I was watching the final baseball game between the Yankees and the Angels to decide who is going to play the Phillies in the 2009 World Series last night. As I watched, I enjoyed the game. But later I realized there is a strong correlation between life and the game of baseball, especially when parenting a special needs child.
Just think what life would be like if we employed the "three strikes and you're out" rule.
I punished my son for behaviors out of his control before he was diagnosed with ADHD. STRIKE 1
I lost my temper with my son when he laughed in my face when I was very serious. STRIKE 2
I lost the battle with the local school system to have my son included in Special Education for help with handwriting in school. STRIKE 3
I would be "out" in the 2nd inning, long before the game is over.
Professional baseball players understand that a strike-out is part of the game, not a sign of failure. Statistically, they are out far more than they take a base. They don't let a previous strike-out affect their game. They get back up to the plate and employ all their skill, determination, and positive attitude to succeed the next time they are up to bat.
As parents, we must remember that a moment of weakness is not a sign of failure. A failure of our child is not necessarily a failure of our own either. It is especially crucial to remember that when parenting a special needs child. Some of our children's "failures" are just part of their genetic code and not failures at all.
I am the first to admit I often feel like I am failing my children. I wonder if I did something when pregnant with Luke that caused his ADHD. Lately I've wondered if a vaccine I allowed caused his ADHD. I feel like I am failing Emma when she feels anxious and insecure. When she sees the glass half-empty. When she tells me how school "sucks" and everything is "crap." I feel like I'm failing them when I take a Sunday in my pajamas in front of the television instead of taking them somewhere fun. I feel like I'm failing them when I can't afford something fun.
You get the picture, I could go on for days with that.
But that attitude is exactly how we can actually fail our children. We MUST focus on the goal. We MUST keep our eye on the prize. We MUST see ourselves hitting that home run and crossing home plate.

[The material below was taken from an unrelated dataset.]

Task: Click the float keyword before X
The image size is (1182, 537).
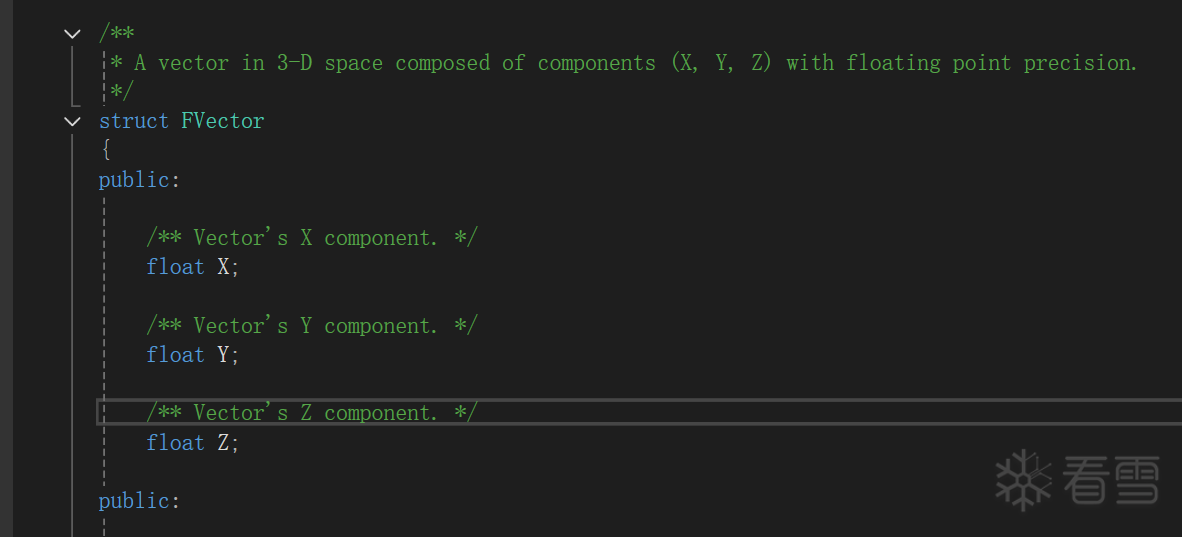Action: (x=175, y=267)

As I watched some of these men hit foul ball after foul ball last night, I marveled at their determination to stay in the game. Their determination to keeping swinging, to get a hit and stay in the game, not return to the bench. They were making contact with the ball, the first step of getting a hit. They just needed to do it again but straighten it up, or swing a hair earlier, or a hair later. They were on the right track. They almost had it and they weren't giving up.
In Little League Softball they have a chant for this (funny how the girls chant, having a cheer for everything, but the boys wouldn't dare):
You got a piece of it You got a piece of it You got a P-I-E-C-E piece of it Now get the rest of it Now get the rest of it Now get the R-E-S-T rest of it...

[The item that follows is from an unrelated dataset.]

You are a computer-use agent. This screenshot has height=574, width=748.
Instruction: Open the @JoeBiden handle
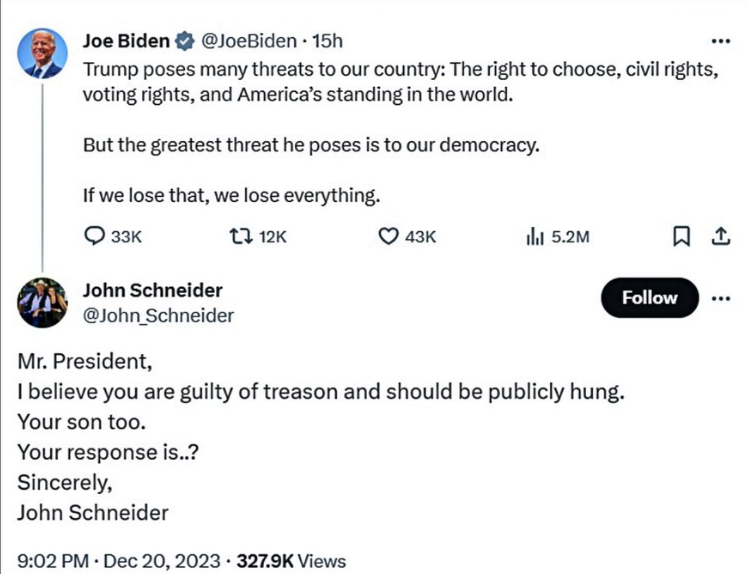(249, 41)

There's no manual for parenting. If you are lucky, you had a great example in your own family growing up. And mother's intuition is a powerful force. Envisioning our children as healthy, happy, successful adults cements the goal. Now we just have to work on it, learn from our mistakes, adjust our performance, take coaching from others, and celebrate each small victory as we would a home run.
WE GOT A PIECE OF IT...
All those small victories overcome the little failures and add up to a game well-played, and won.
WE GOT THE REST OF IT...
-------------------------------------------------------------------------------- For those of you anxious to know about the new meds (Vyvanse): Luke became sick last week after his second day on the medication. I stopped giving him the Vyvanse for a few days until he was feeling better. Today is the new "Day 2" on Vyvanse. I'll post soon with an update on how all of that is going. So far, working very well but he is falling asleep during the day and putting himself to bed early without telling anyone. Not eating much at all either. It will take a couple weeks to know for sure how he will do with it.